Extract:
I threatened to continue the peony thread, and today I will keep good on that promise.
There are only two species of peony outside of the Asian/European mega continent. These are Paeonia brownii (Brown’s Peony) and Paeonia californica (California Peony). Brown’s peony is found in all the mountain ranges (of California) from central California north to British Columbia and west into Nevada and Wyoming. This species grows from 200-3000 meters elevation and prefers open dry pine forests and scrub. California peony grows from sea level to 1500 meters in the coastal areas of California from the San Francisco Bay area to northern Mexico in the San Jacinto Moutains. This species prefers chaparral and scrub areas and I have notices it favors oaks in the San Jacinto range. These are long-living, relatively slow growing perennial plants. I have never grown the plants from seed, but have transplanted root-stock successfully.
These two species are herbaceous and the flowers are not nearly as showy as many other species, which is kept them from being used extensively in landscaping or ornamental gardening. However the plant has a long history of use as a medicine. All Native American groups within the ranges of these plants used them as medicine. Currently, there is a limited number of herbalists, mostly those who have the plant locally available, use the plant as medicine.
I have used the plant as medicine from nearly 15 years. I have primarily used California peony, but also have some experience with Brown’s peony. I like to make a fresh plant tincture with the roots of the plant and use it for many types of pain, especially spasmodic pain of the uterus and GI tract. Other types of conditions are spasmodic cough and some types of headaches. I also slice and dry the roots and use them in my raw herb prescriptions, mostly as a replacement to the Chinese red peony root. I have peeled the bark off it a small amount of roots and used this as a replacement for Chinese white peony.

Given entries:
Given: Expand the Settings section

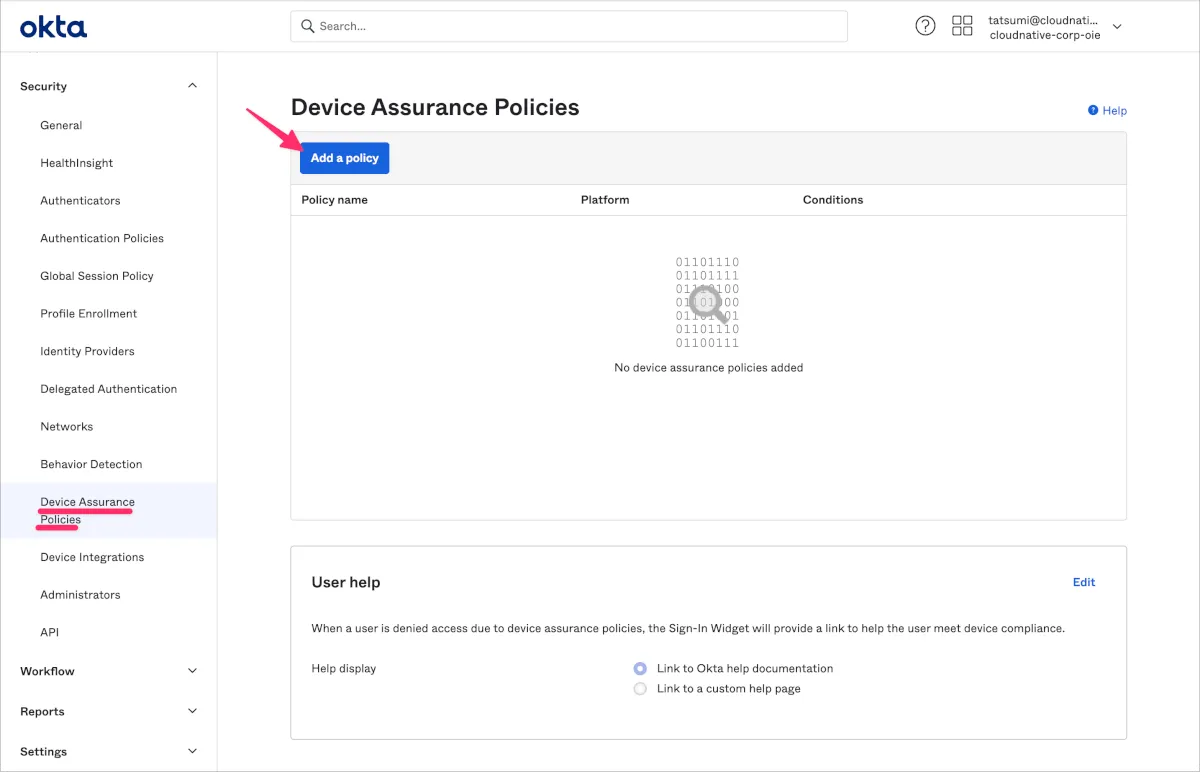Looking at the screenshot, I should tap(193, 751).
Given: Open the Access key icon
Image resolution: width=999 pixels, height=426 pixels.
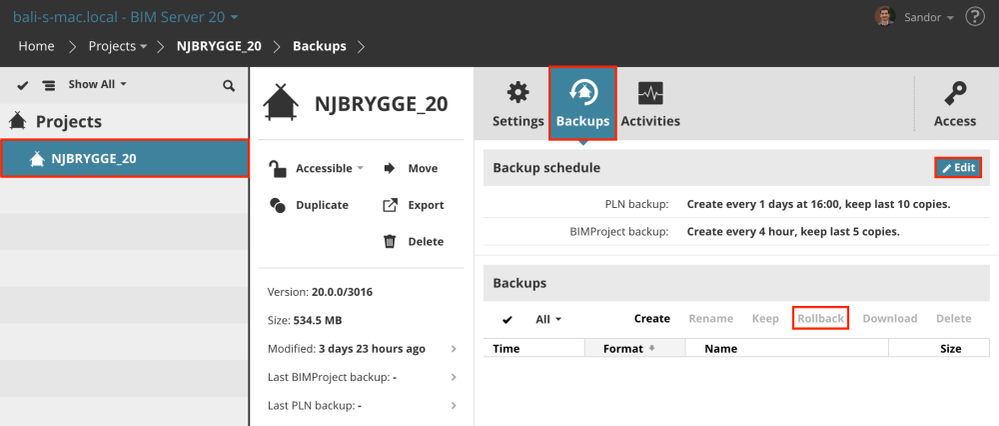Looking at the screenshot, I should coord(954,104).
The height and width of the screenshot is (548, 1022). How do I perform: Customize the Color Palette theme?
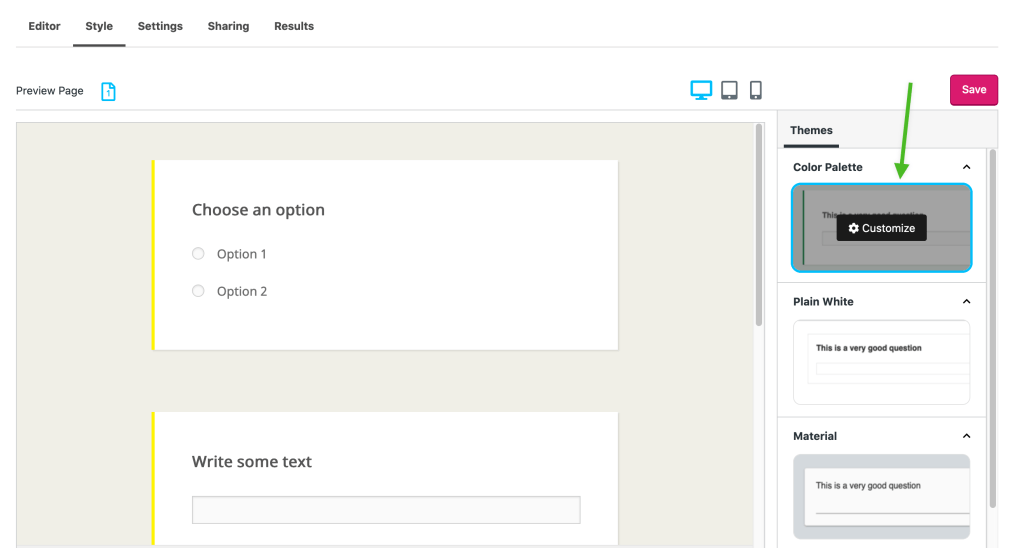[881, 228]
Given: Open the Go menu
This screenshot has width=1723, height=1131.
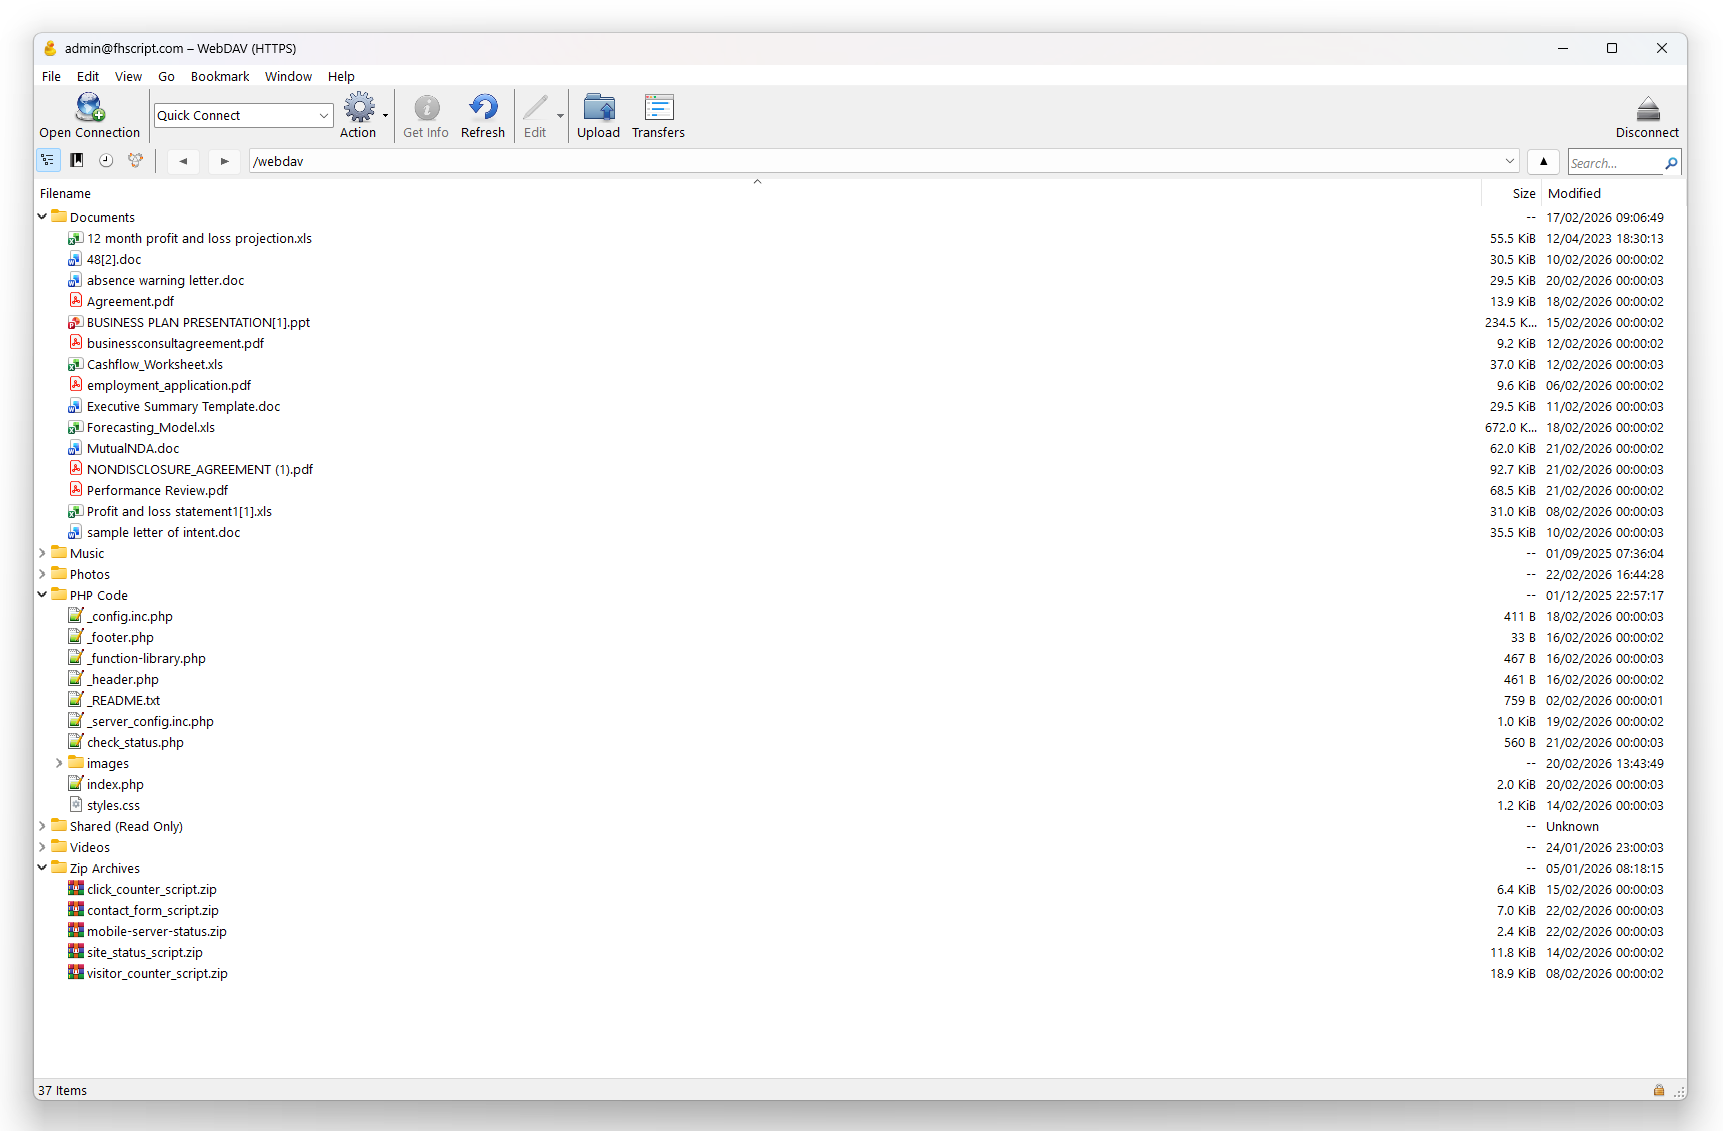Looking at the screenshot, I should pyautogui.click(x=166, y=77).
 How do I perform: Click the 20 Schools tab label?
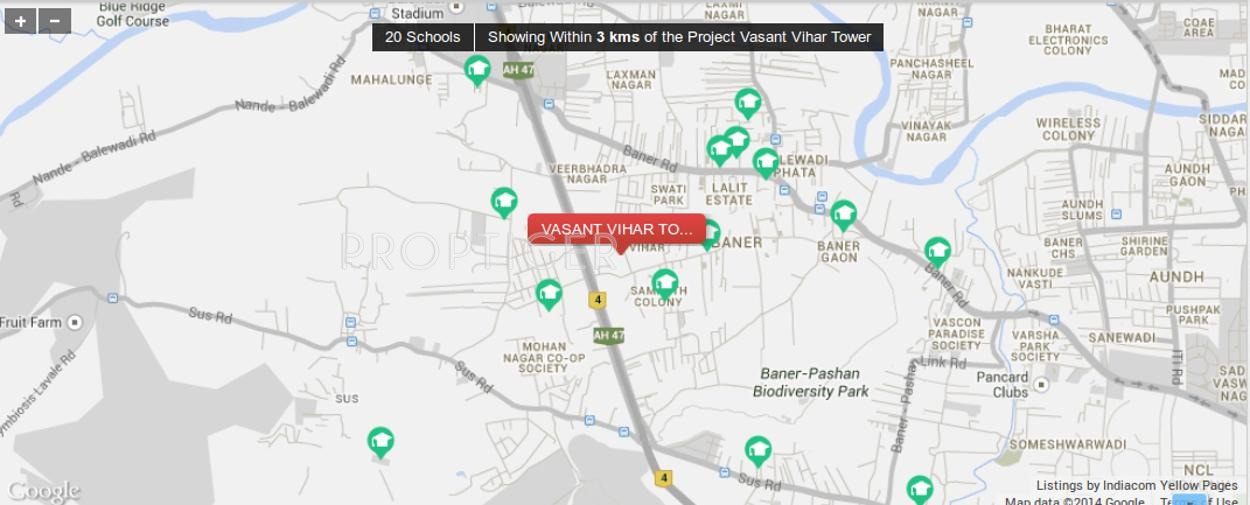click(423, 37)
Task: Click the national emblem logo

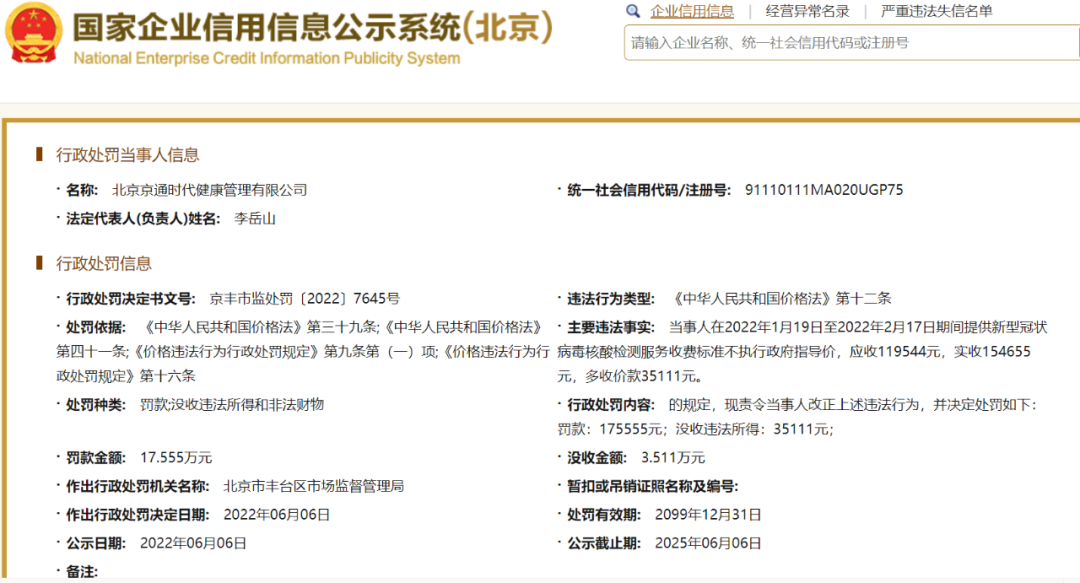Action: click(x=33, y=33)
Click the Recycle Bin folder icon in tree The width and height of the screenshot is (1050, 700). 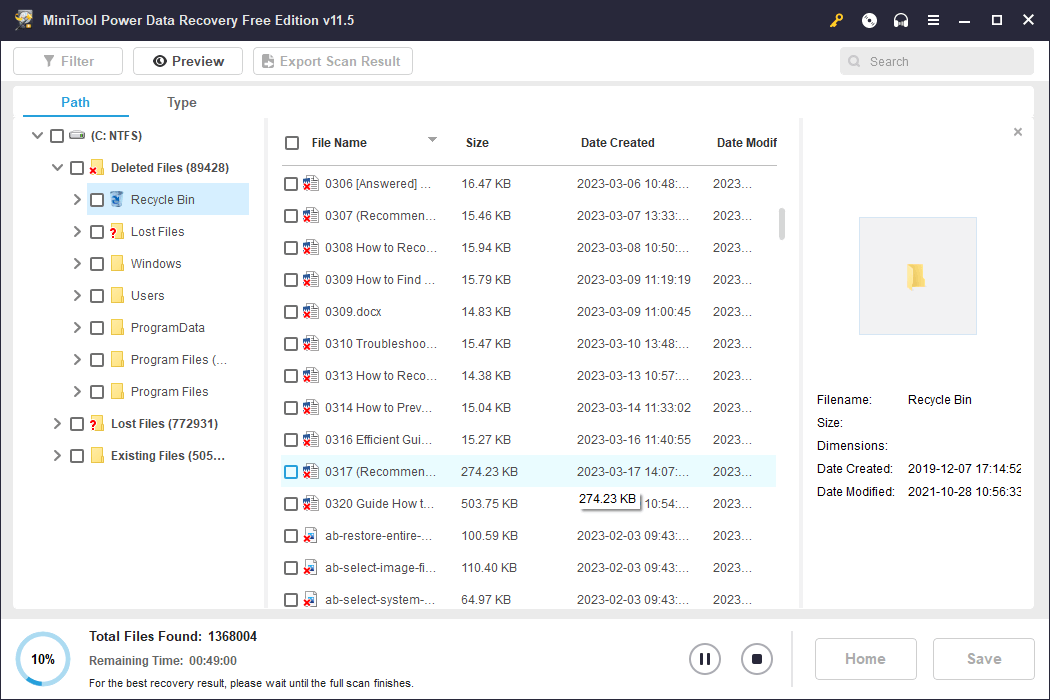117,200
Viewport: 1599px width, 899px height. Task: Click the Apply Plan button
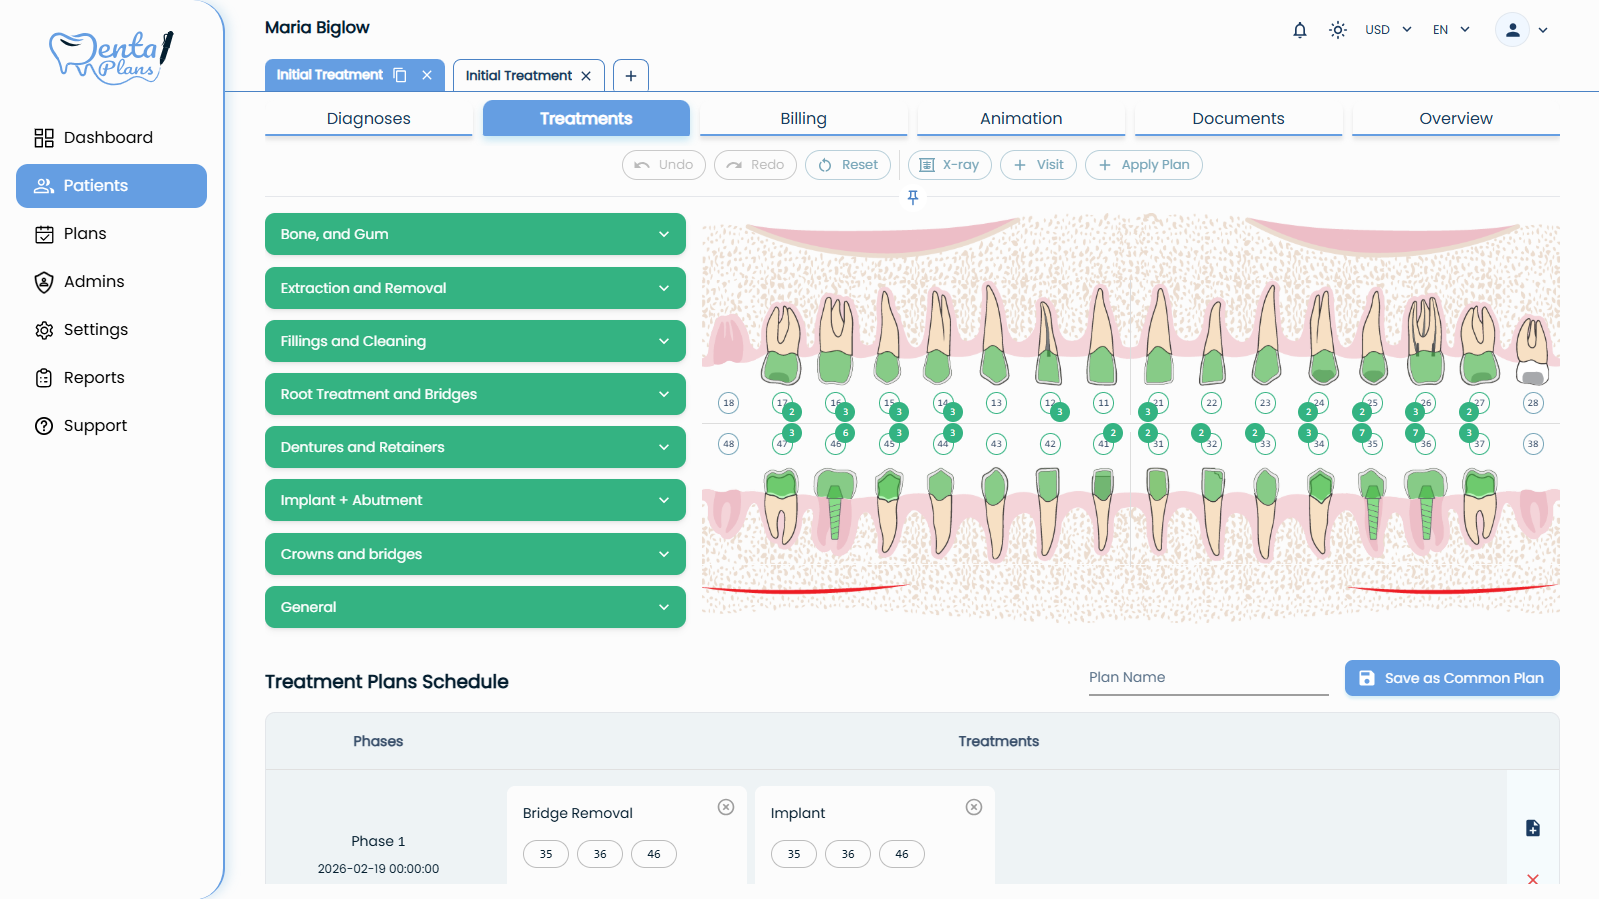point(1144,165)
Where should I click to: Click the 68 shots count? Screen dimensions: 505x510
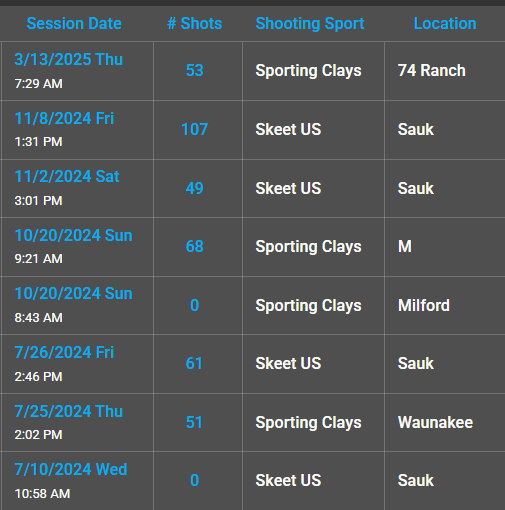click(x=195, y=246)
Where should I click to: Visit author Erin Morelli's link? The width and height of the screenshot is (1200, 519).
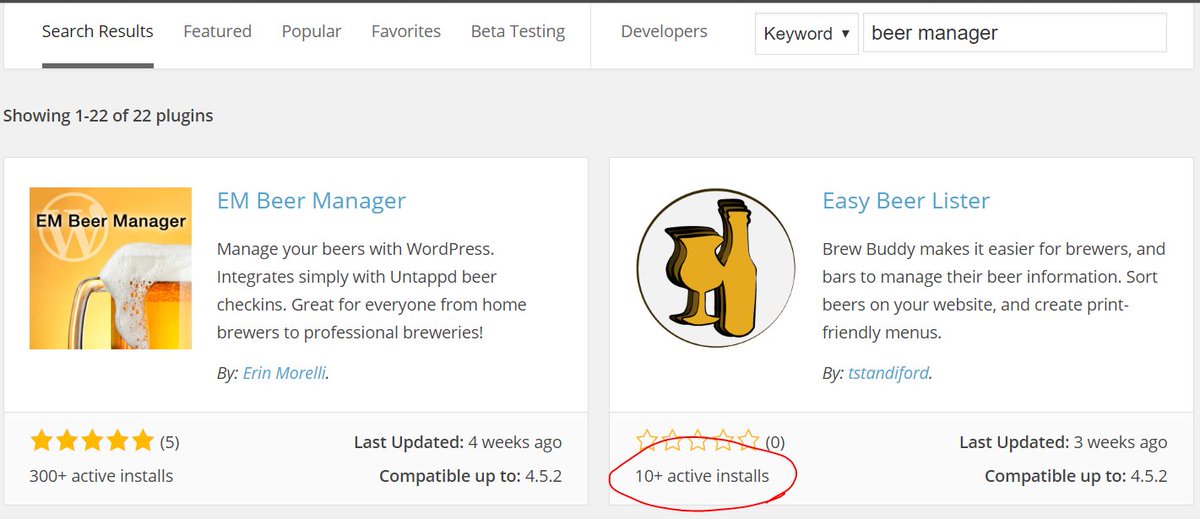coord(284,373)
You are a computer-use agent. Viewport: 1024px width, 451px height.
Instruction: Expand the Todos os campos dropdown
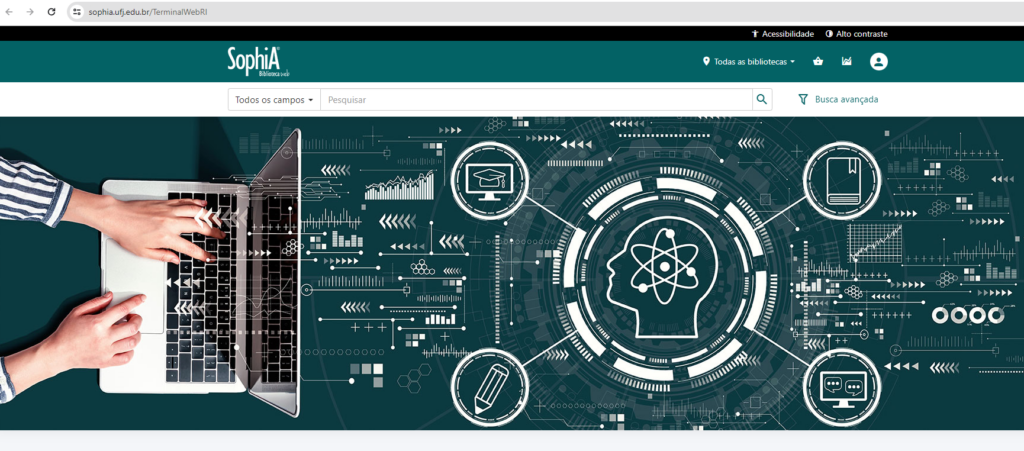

What this task involves: Revise the peony passage between "I have used" and "Chinese white peony.", inclusive, so that "preparation" takes the place of "tincture".

Answer section:
I have used the plant as medicine from nearly 15 years. I have primarily used California peony, but also have some experience with Brown’s peony. I like to make a fresh plant preparation with the roots of the plant and use it for many types of pain, especially spasmodic pain of the uterus and GI tract. Other types of conditions are spasmodic cough and some types of headaches. I also slice and dry the roots and use them in my raw herb prescriptions, mostly as a replacement to the Chinese red peony root. I have peeled the bark off it a small amount of roots and used this as a replacement for Chinese white peony.